[Collected data]
··········

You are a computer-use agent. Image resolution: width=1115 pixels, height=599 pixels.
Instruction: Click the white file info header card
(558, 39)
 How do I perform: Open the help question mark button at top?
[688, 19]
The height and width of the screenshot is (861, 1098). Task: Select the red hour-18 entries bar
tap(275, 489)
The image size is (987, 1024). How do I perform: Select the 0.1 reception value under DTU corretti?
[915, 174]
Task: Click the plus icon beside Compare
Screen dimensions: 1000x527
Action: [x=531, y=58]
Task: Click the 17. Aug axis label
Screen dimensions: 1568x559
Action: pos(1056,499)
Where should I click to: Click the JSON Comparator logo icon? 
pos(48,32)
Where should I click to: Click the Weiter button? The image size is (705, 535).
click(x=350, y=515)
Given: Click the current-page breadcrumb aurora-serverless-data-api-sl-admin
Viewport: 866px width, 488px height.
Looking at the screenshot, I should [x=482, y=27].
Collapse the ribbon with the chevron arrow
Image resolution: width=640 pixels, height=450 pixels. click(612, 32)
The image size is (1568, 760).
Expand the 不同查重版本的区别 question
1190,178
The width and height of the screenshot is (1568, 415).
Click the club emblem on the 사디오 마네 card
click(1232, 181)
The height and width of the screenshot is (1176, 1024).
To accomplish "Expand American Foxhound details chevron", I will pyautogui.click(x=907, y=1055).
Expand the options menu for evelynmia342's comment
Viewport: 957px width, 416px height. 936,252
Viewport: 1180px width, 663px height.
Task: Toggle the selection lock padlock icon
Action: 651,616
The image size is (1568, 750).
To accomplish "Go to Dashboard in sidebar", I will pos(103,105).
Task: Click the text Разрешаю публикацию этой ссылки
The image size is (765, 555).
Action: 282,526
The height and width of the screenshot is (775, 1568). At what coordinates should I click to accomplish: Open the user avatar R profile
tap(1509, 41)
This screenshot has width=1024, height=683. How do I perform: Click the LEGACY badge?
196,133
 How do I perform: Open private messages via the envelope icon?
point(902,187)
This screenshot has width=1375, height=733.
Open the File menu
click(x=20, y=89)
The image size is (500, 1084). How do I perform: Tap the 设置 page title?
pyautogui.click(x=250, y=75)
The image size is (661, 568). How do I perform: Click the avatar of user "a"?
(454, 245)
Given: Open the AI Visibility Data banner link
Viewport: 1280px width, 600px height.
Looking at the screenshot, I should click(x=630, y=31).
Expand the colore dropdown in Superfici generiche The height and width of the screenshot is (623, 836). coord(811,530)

··········

◆ **Exercise requirements**: From the records above, return each line that has the string "will".

◆ **Answer to this task**:
To accomplish "Expand American Foxhound details chevron", I will pyautogui.click(x=907, y=1055).
To accomplish "Go to Dashboard in sidebar", I will pos(103,105).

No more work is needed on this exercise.